_Enunciado_
Escreve a continuação do texto abaixo sobre o segundo dia do Primavera Sound Porto 2025, a partir da última frase apresentada.

_Texto fornecido_
+++

Este segundo dia de Primavera Sound Porto 2025 mostrou que ainda é possível construir um cartaz que acolhe diferentes formas de viver a música. Dos corpos que procuram a descarga àqueles que se deixam ficar, atentos, em silêncio. Entre os adolescentes que se atiram, sem medo nem freio, para o mosh pit de Central Cee e os adultos que fazem o mesmo, e com igual entusiasmo, ao som pesado dos Deftones, há também os outros. Aqueles que preferem simplesmente ouvir, parados, a absorver cada melodia como quem contempla um quadro ou uma memória antiga ao som de Michael Kiwanuka ou Beach House.
Ao cair da noite, o palco Vodafone recebeu os norte-americanos Deftones com uma receção calorosa e ansiosa. Era o concerto mais aguardado por muitos e não faltaram t-shirts pretas com logótipos gastos e expressões de entusiasmo contido.
Os Deftones trouxeram peso e fúria. A banda californiana fez estremecer o Parque da Cidade com guitarras carregadas de distorção e um impacto sonoro que não pedia licença, instalou-se no corpo inteiro. Criaram um ambiente propício à descarga física do público. Saltos, empurrões e gritos — tudo fez parte da experiência, com o mosh como expressão máxima de comunhão sonora.
Chino Moreno, o vocalista, com a energia de sempre, não parou e deu, no palco Vodafone, uma aula de resistência dentro do rock pesado. O concerto dispensou a pirotecnia, apostou em boas projeções de vídeo, que mantiveram os músicos maioritariamente na sombra.

Os Deftones trouxeram um alinhamento que ajuda a explicar a razão de continuarem a somar seguidores ao longo das gerações. Clássicos como “My Own Summer (Shove It)”, “Sextape” ou “Change (In the House of Flies)” surgiram como momentos de uma carreira que sempre soube cruzar peso e delicadeza, raiva e melancolia, sem nunca se prender a uma fórmula única. Encerraram com “7 Words”, tema do álbum de estreia Adrenaline (1995), um grito cru e visceral contra a opressão e a censura, que resume o espírito inquieto e combativo com que a banda se apresentou no Primavera Sound Porto — sem filtros, direto ao osso.

+++

_Registos guardados_
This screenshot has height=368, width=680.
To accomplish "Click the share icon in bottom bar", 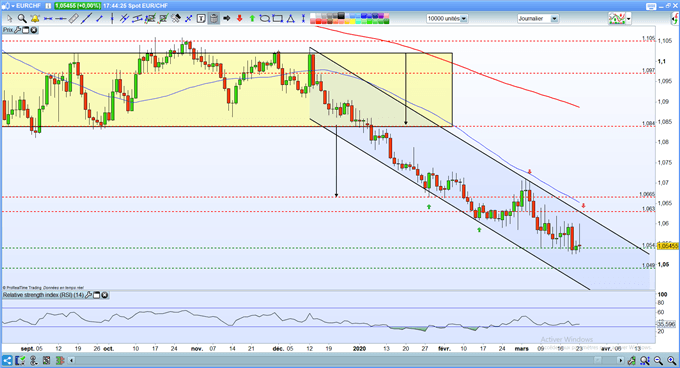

+++

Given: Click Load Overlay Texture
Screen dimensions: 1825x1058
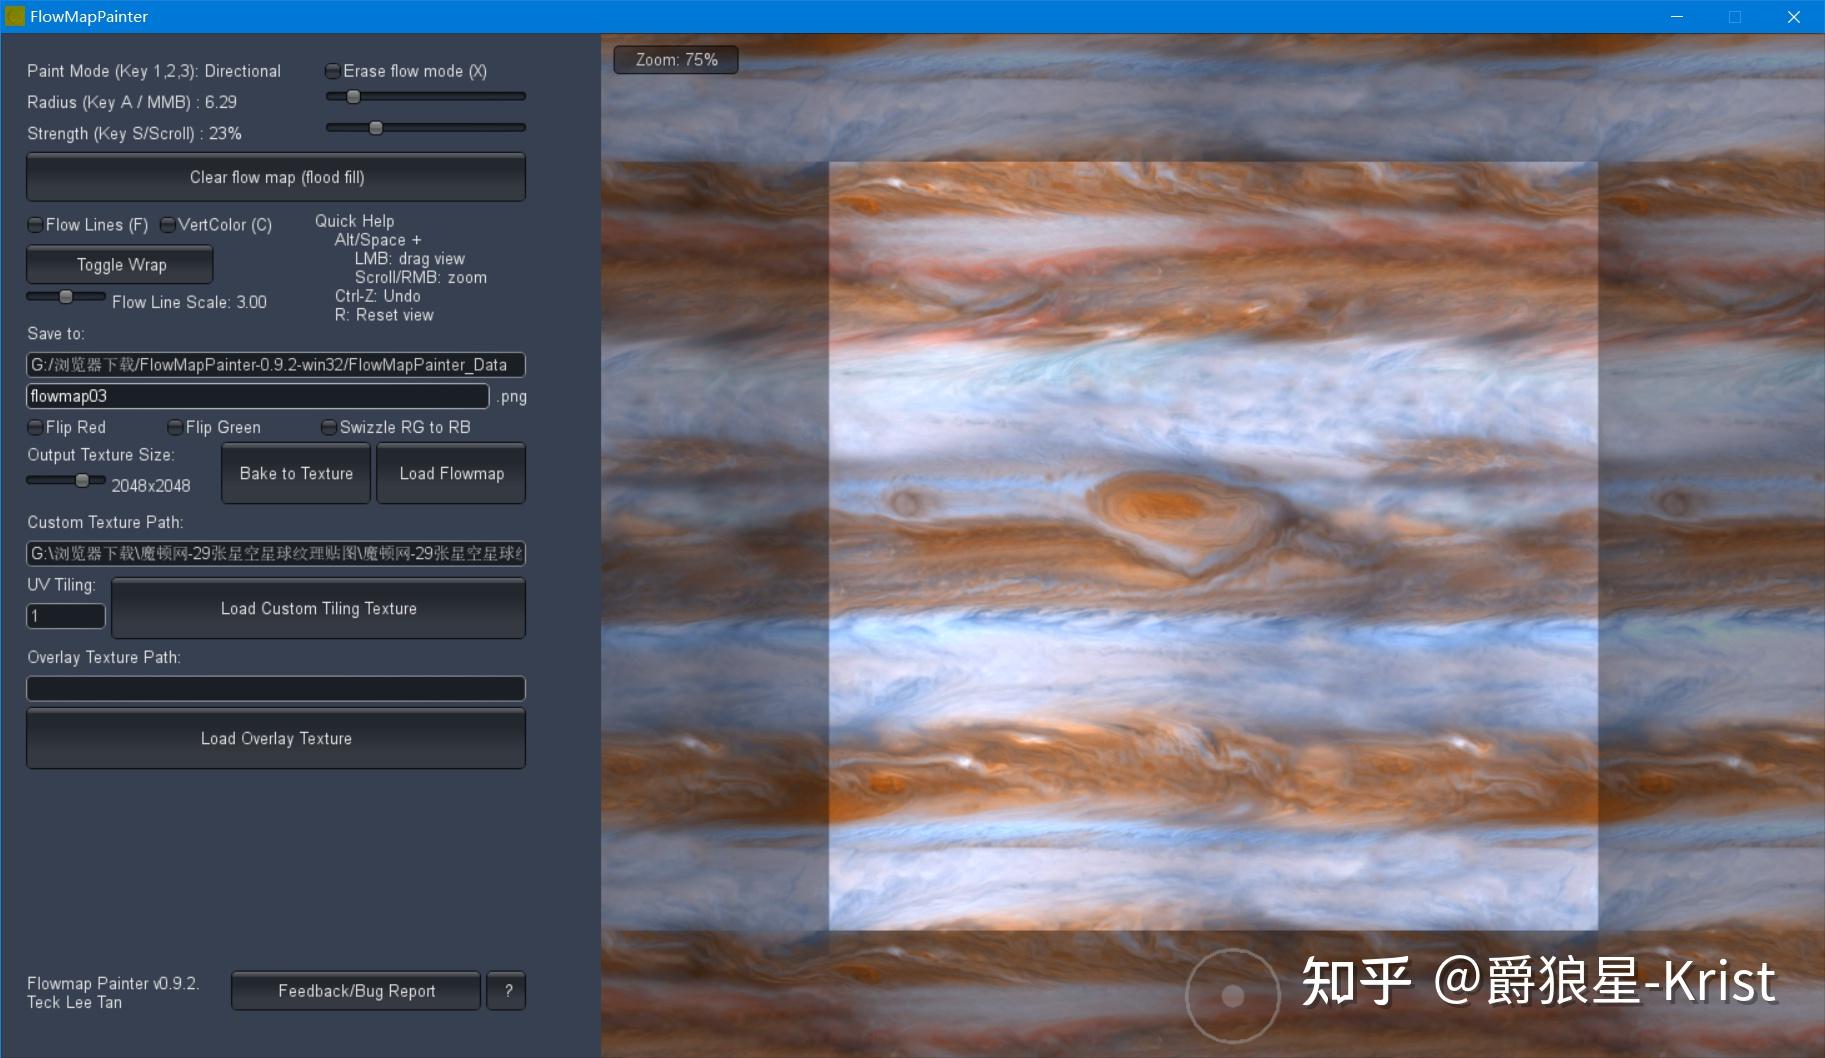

+++

_Resposta_
Central Cee
Antes de Deftones entrarem em cena, do outro lado do recinto do Primavera Sound Porto também houve mosh. Não de guitarras distorcidas, mas sim comandado por Central Cee, uma das maiores estrelas do rap britânico atual. Subiu ao Palco Porto com dez minutos de atraso (coisa muito rara neste festival). O artista incendiou o público jovem, maioritariamente abaixo dos 25 anos, com um espetáculo explosivo de beats pesados e rimas afiadas.
O concerto arrancou com a provocação do tema “Doja”, cuja frase de abertura — “How can I be homophobic? My bitch is gay” — serviu como mote para uma noite irreverente. O público respondeu em coro. Ao longo de todo o concerto, Central Cee foi surpreendido com o lançamento de t-shirts e CDs, que assinou em palco, reforçando a ligação próxima com os fãs.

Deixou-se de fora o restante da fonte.